By picking certain geography or certain period of time and creating high frequency exposure, the company is able to measure the lift in conversions and therefore the ROI of its campaign.

Its debut TV ad didn’t hit the right note, judging by the reviews and the viewer sentiment on its YouTube channel, so the company needs to find the right ad creative that resonates with its target audience.

Grammarly’s debut TV ad

Email marketing

Grammarly uses email marketing to provide users with personalized, engaging content and, where appropriate, guide them towards purchasing the Premium package. The cornerstone of this effort is a weekly newsletter — Grammarly Insights — that is sent to all free and premium customers.

The company populates each newsletter with actionable subscriber data, such as words written, corrections made, and vocabulary used. It recently expanded the level of insights provided in each newsletter to include trends in writing quality over a four-week period, earn-and-learn badges, and personal record alerts.

The company only includes a Premium offer in the email if the user exhibits enough mistakes to merit the cost.

Using the power of today’s marketing automation tools the company has been able to engage in one-to-one conversations with its users and achieve email open rates of over 20% and a lift in Premium conversions.
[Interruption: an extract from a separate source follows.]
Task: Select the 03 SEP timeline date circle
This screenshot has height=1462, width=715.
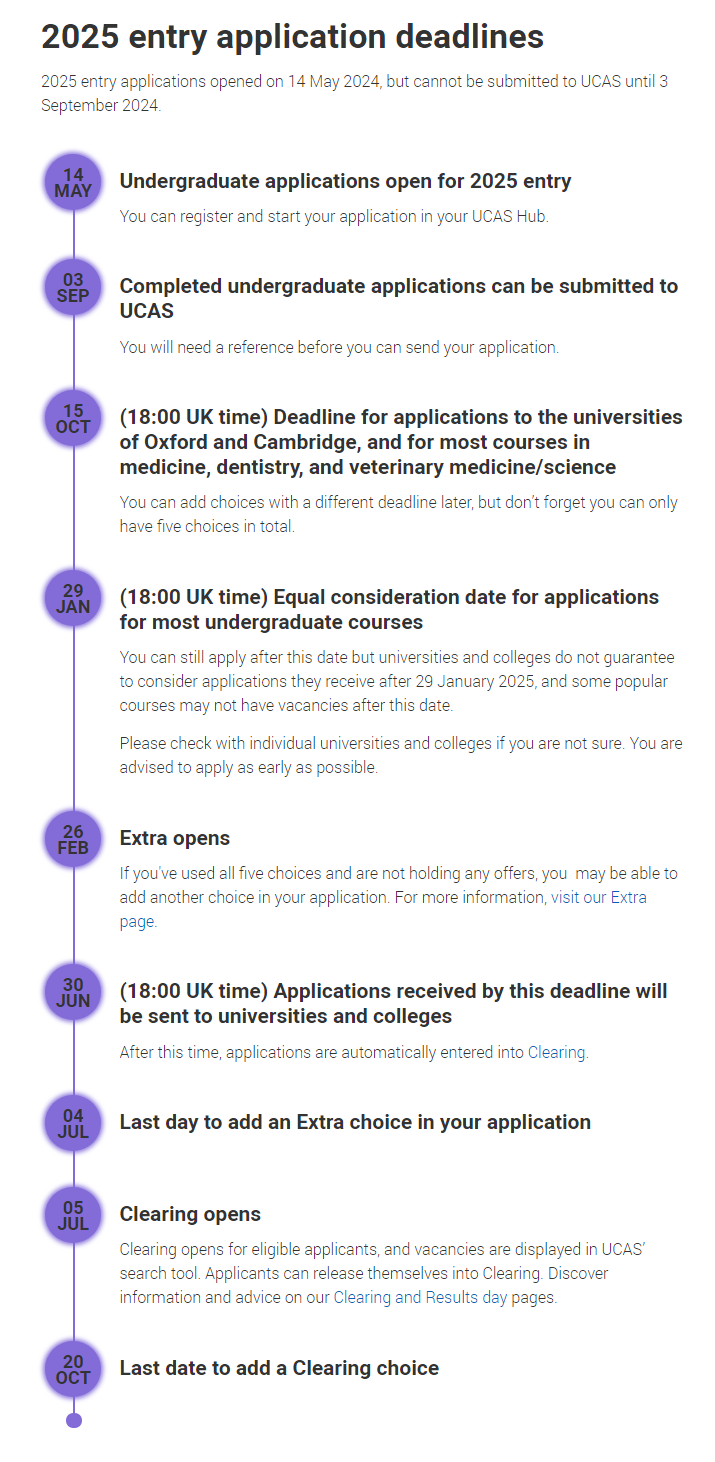Action: coord(73,287)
For an in-depth review of Grammarly’s email drip campaign, check out this article.

Targeting the enterprise market

While the growth and marketing team at Grammarly historically had been focused on the consumer segment, with the new funding in place, they will be joining efforts with the sales team to make a big push into the enterprise market.

Grammarly’s roster of enterprise clients features Fortune 100 companies, such as Cisco, Dell, and Boeing, as well as over 600 universities, including Arizona State University, Penn State University, and University of Illinois. Yet, enterprise sales comprise less than 20% of revenue, and the company wants to change that.

On the academic side, there is Grammarly@EDU which universities license to all of their students. An important selling point for academic clients that eschew marketing claims in favor of hard facts are the two research studies conducted by Central Michigan University and Flinders University in Australia demonstrating the effect of using Grammarly on student grades and writing confidence.

On the corporate side, Grammarly’s growth to date has been principally via a consumerized enterprise model, where the growth in the number of individual users within a company who adopted the application leads to a centralized purchasing decision.

Currently, Grammarly is looking into building out a self-serve enterprise product — similar to Slack or Dropbox — which would add a whole new dimension to the company’s growth profile.

Key takeaways from Grammarly’s growth journey

  1. Soliciting customer feedback is a key paradigm of the lean startup framework, and Grammarly leveraged it to develop the functionality of its product.
  2. The company aggressively seeks first mover advantage in new channels by deploying high tempo experiments and refining its measurement approaches.
  3. By bringing a high degree of personalization into its product and messaging, Grammarly is delivering better brand experience that converts users into loyal fans and premium subscribers.

With an addressable market of a quarter of the world’s population, Grammarly is on a mission to change the way the world communicates. Transitioning from a proofreading tool to an AI-driven communication assistant will require both technical and marketing prowess, and Grammarly seems to be up to the challenge.

It looks like the best chapters of Grammarly’s growth story are yet to be written.